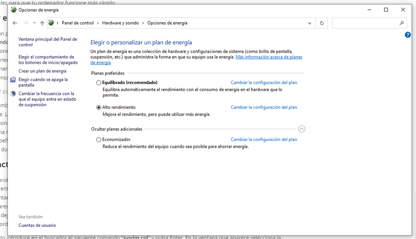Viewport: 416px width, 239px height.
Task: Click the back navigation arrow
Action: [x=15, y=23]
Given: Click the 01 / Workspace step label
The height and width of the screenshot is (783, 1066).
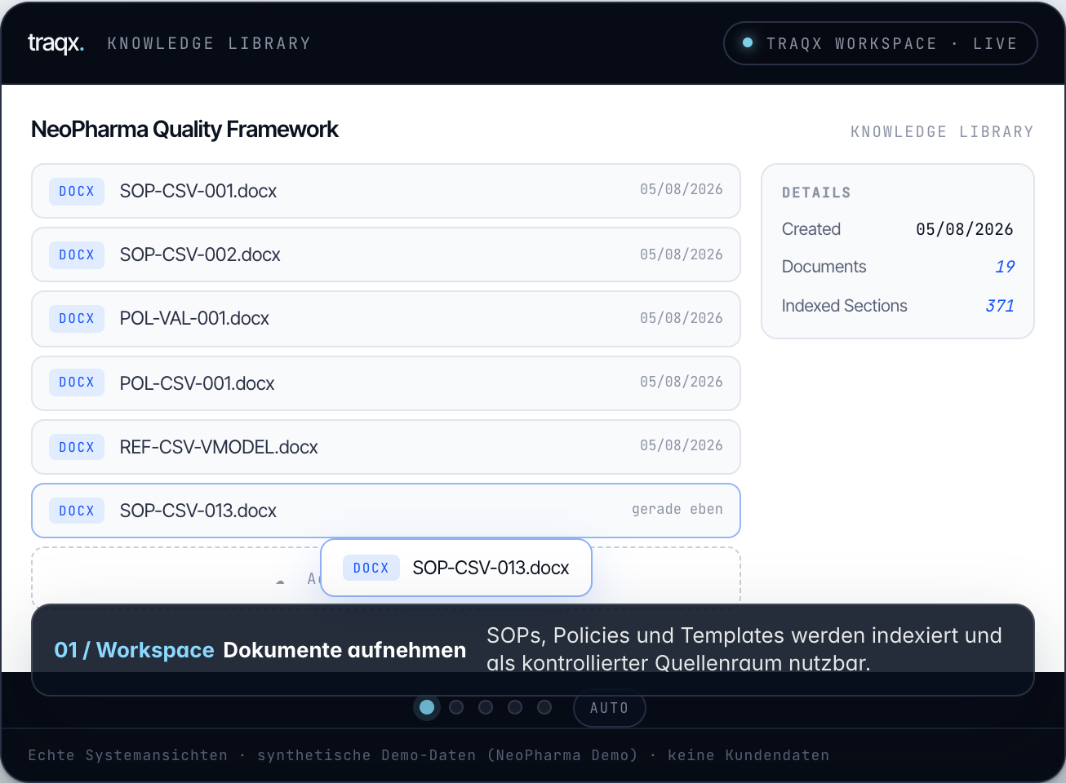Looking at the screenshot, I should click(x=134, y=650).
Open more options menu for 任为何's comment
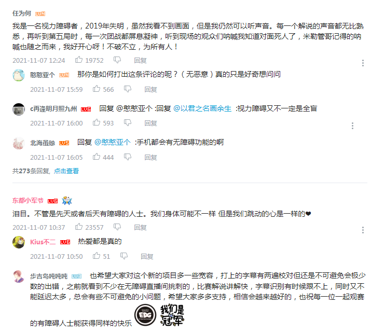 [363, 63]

============

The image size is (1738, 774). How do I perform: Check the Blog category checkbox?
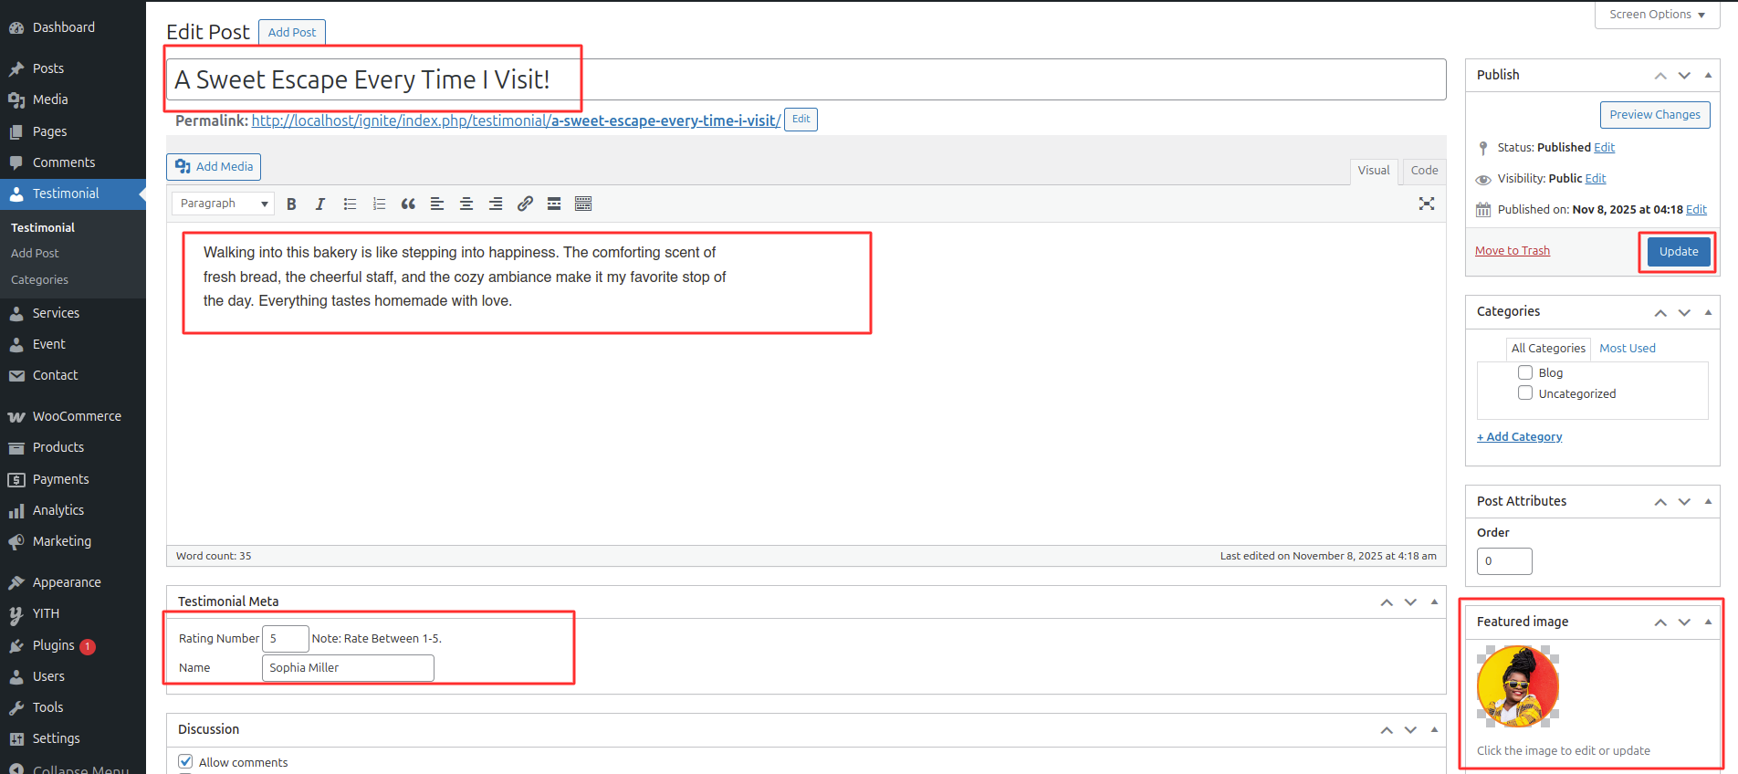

============

● What to do
Recast the items as a numbered list, starting at the line that has "Viewport: 416px width, 239px height." and ending after the line that has "Looking at the". Skip any blank lines and leave out the pictures.

● Task response
1. Viewport: 416px width, 239px height.
2. Task: Click the back navigation arrow
3. Action: [x=15, y=23]
4. Given: Click the 01 / Workspace step label
5. The height and width of the screenshot is (783, 1066).
6. Looking at the screenshot, I should click(x=134, y=650).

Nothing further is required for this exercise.